It’s been nearly a year, and I’m finally ready to break my silence about what really happened with Christopher Allan Macdonald—and how he and his family shamelessly used me, discarded me, and never once acknowledged the things I did for them, including the expensive epoxy resin art pieces and brooches I crafted with my own two hands.
Let’s start at the beginning.
Christopher and I technically first crossed paths when I was just seven years old in a soccer program at Stonehurst Park in the Sunland-Tujunga area.
But fate would bring us together years later through Facebook Dating (yes, Facebook now has a dating app—who would’ve thought something so modern would lead me to someone so heartless?).
Here’s what people don’t know:
Christopher stole a cell phone from my mother. He never returned it. He also did something I still struggle to forgive myself for witnessing—he killed my turkey, Zoey.
One day he hit her, and the next day she couldn’t walk. Shortly after, she died. My heart broke that day, but I stayed, trying to hold everything together.
When Christopher’s grandmother—his mother’s mother—passed away from health complications, I felt for their family. Truly. I was there for them, I supported them. That woman had a dog named Lucy, a severely obese Labrador she had rescued from a puppy mill. Lucy was over 80 pounds overweight, anxious, grieving, and completely neglected after the grandmother’s death.

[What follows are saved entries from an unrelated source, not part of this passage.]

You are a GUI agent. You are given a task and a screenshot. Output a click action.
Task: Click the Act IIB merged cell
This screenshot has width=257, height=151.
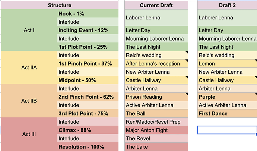(x=29, y=101)

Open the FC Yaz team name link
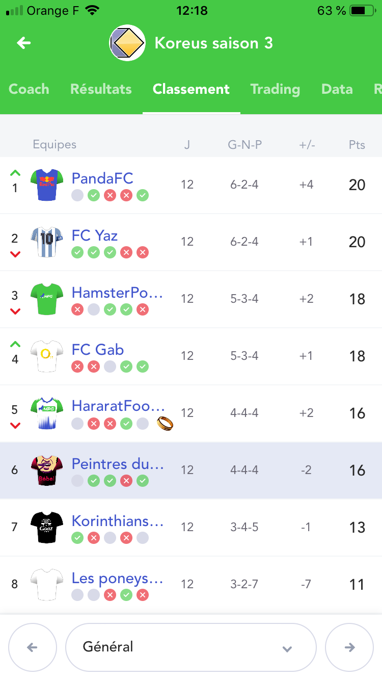click(x=95, y=236)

The grandfather—the man who once called Lucy family—was ready to dump her at a shelter because he didn’t want to deal with her.
My ex’s mother called me, practically begging me to take Lucy in. I said yes, on the condition they help cover her food—just $80 a month—and I’d work to place her with a rescue I trusted: Hank’s Legacy Foundation.

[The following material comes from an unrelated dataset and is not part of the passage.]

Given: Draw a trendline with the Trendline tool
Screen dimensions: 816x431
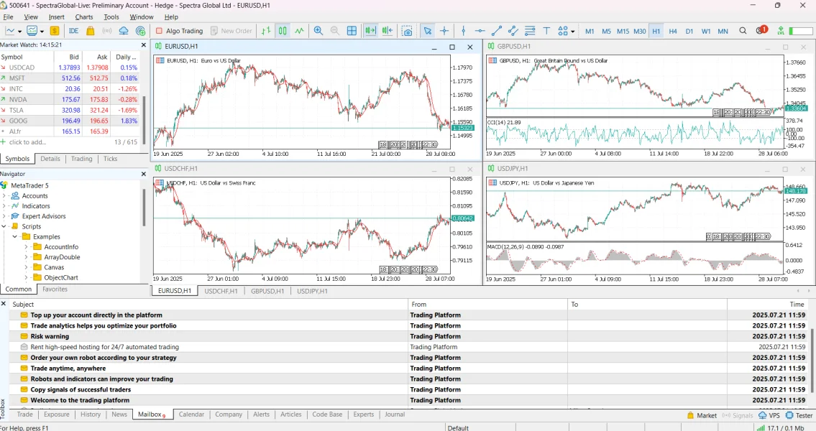Looking at the screenshot, I should click(x=497, y=31).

But three months later, that small gesture was apparently too much for them. His mother didn’t want to keep paying. She didn’t understand the time, money, and emotional labor that goes into animal rescue. She just wanted her problem gone. She complained so much, my own mother told her to stop paying, just to end the constant whining.
While I was sacrificing my time, energy, and money—doing everything I could for their family, their dog—his mother was pressuring me to get pregnant.
Yes. Every time I went to the doctor, she openly admitted she hoped I was pregnant. I couldn’t even think about pregnancy with the level of stress her son was putting me through.
The truth?
They used me. They manipulated my kindness. They conned not just me, but my mother too.
They never once asked about Lucy again—the dog that belonged to their family.
The dog I saved.
The dog I poured my heart into.
The dog they discarded like trash.
Where’s Lucy now? She’s thriving.
She’s living in the Hollywood Hills and Hawaii, surrounded by love and luxury. She’s finally living the life she always deserved.
And where are they?
Christopher is in Wisconsin. His mother is in Texas.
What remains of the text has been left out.